# What to produce
Continue the article below on oral corticosteroid use among US patients with lupus before and after starting belimumab, picking up after its last sentence.

# Document section
[Start of Attachment]
Led by Karen Worley, PhD, MS, director of US Value Evidence & Outcomes at GlaxoSmithKline (GSK), the industry-supported team of investigators sought to compare oral corticosteroid use among US patients with SLE both prior to and following belimumab initiation. Originally approved by the US Food and Drug Administration (FDA) for SLE in 2010, belimumab has been previously indicated a promising long-term therapy for the indication; one such study published in 2022 suggested disease control and consistent safety outcomes were applicable over ≥6 years among treated patients.
Worley and colleagues noted analyses of large, pooled data from BLISS-52 and BLISS-76, as wel as the retrospective OBSErve studies, demonstrated significantly reduced rates of corticosteroid use among patients receiving belimumab for either SLE or lupus nephritis.
“While previous research has evaluated data from randomized trials, retrospective claims and prospective chart reviews, the present study is unique in that it brings the perspective of community rheumatologists by leveraging real-world data from a large US rheumatology network,” investigators wrote. “It seeks to evaluate patterns of oral corticosteroid use before and during treatment with belimumab.”
The team conducted their retrospective cohort analysis using data from the Patient-Important Outcomes Data Repository (PIONEER-Rheumatology) database, that which includes >300,000 patients treated by >300 providers across 22 US states. Their data was extracted from the observation period of July 2011 – June 2022, with data indexed by the date of first belimumab initiation. The 3 analysis periods included the baseline 180 days pre-index, the first 6 months post-index, and the second 6 months post-index.
Eligible patients were ≥18 years old diagnosed with SLE treated by belimumab. Eligible patients were stratified by those who were receiving oral corticosteroids during period 1 pre-belimumab, and those who continued, increased or decreased their corticosteroids during periods 2 and 3 of treatment. Investigators’ primary outcome was change in oral corticosteroid use from period 1 to periods 2 and 3 per the following outcomes:
The final analysis included 608 patients who received belimumab for 180 days, and 492 who received it for 360 days. A majority of patients were female (92.8%) and reported moderate cases of SLE (70.4%).
[End of Attachment]
# Collected material
[Start of Attachment]
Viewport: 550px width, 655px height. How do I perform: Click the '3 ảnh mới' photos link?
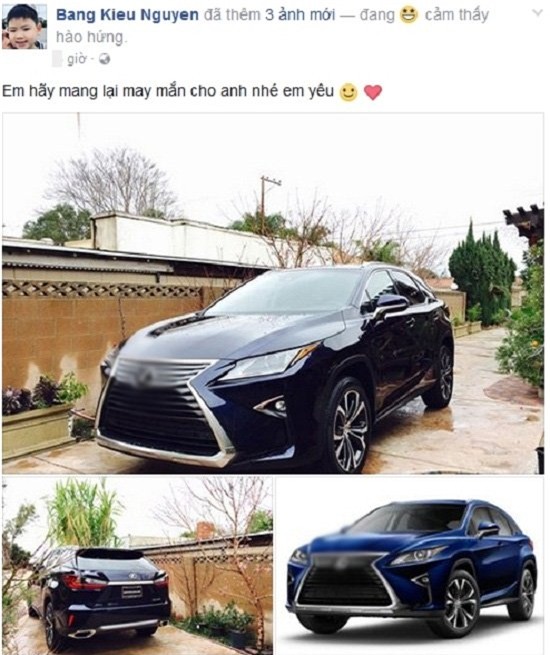tap(300, 15)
[End of Attachment]
# Expected answer
In period 1, investigators observed that a slight majority of both full-analysis patients (56.3%) and patients who persisted with belimumab for 360 days (54.5%) received oral corticosteroids. Among such patients receiving the corticosteroids, significantly fewer received a regimen in period 2 (78.4%) and period 3 (64.9%).
The team additionally observed significant reductions in mean total oral corticosteroid dose per patient from period 1 to periods 2 and 3. Additionally, mean daily corticosteroid dose for days supplied, as well as proportions of patients with a ≤5 or ≤7.5 mg daily dose, significantly reduced among belimumab-treated patients into periods 2 and 3.
“Our results are consistent with those observed in randomized clinical trials as well as previous real-world observational studies, demonstrating that belimumab-treated patients either reduced or eliminated OCS use,” the team noted. “For example, a previous claims-based study in a large sample of US patients with SLE demonstrated that OCS use was significantly lower in the 6 months post-belimumab initiation than in the 6 months pre-belimumab initiation.”
Worley and colleagues noted that their results indicate a lowered proportion of patients reliant on oral corticosteroids for the management of SLE after initiation of belimumab. “This study suggests that long-term use of belimumab in a community rheumatology practice may allow for a reduction in overall oral corticosteroid use and its associated deleterious effects in patients with SLE,” they concluded.